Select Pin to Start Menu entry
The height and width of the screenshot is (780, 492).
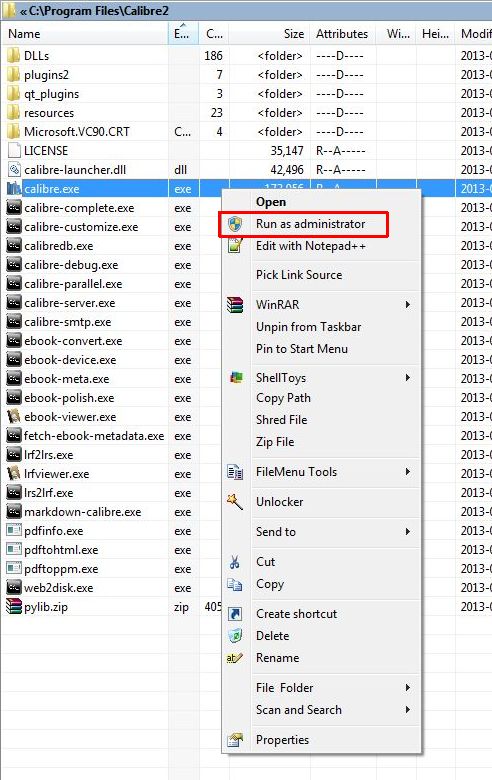coord(302,349)
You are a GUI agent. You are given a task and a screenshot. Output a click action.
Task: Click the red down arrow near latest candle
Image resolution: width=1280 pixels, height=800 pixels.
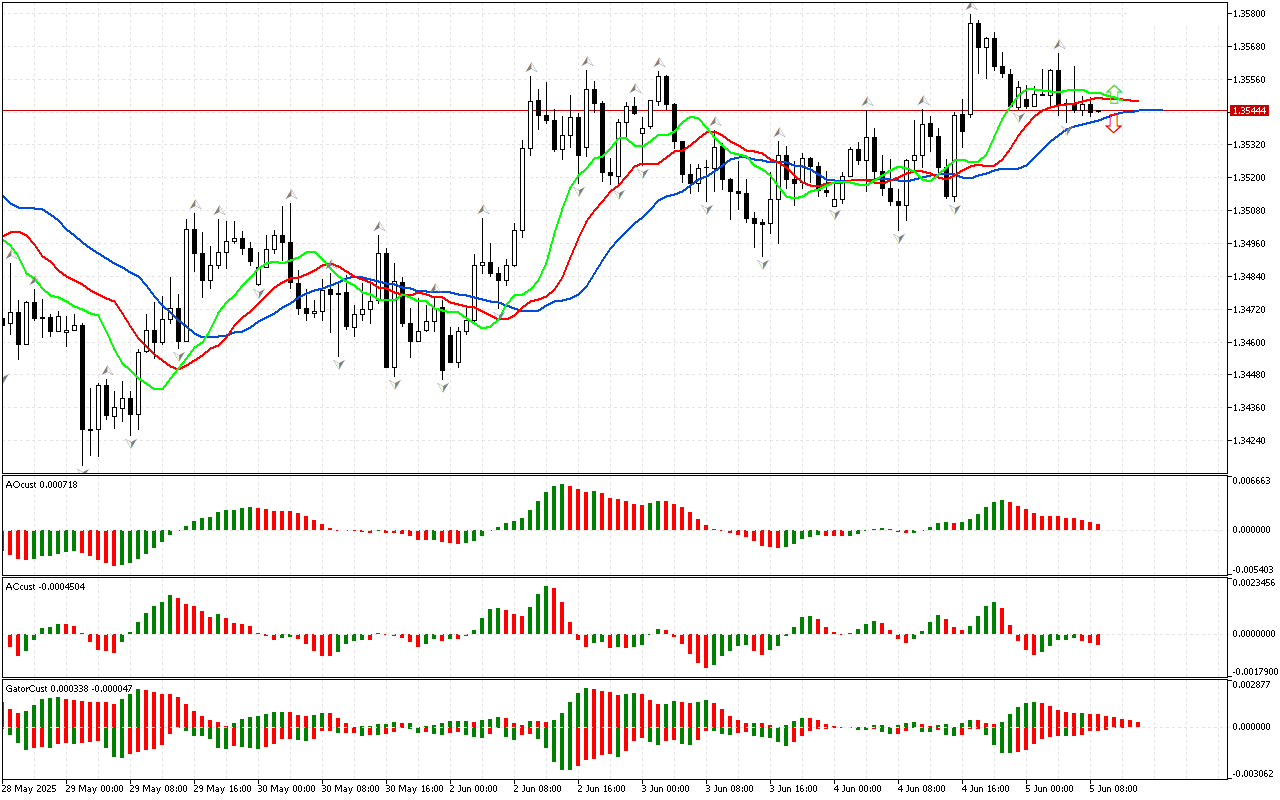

*Work task:*
With all pictures omitted, return exactly the lines from the one containing "Task: Click the" through the end of the entries above.

*Task response:*
Task: Click the red down arrow near latest candle
Image resolution: width=1280 pixels, height=800 pixels.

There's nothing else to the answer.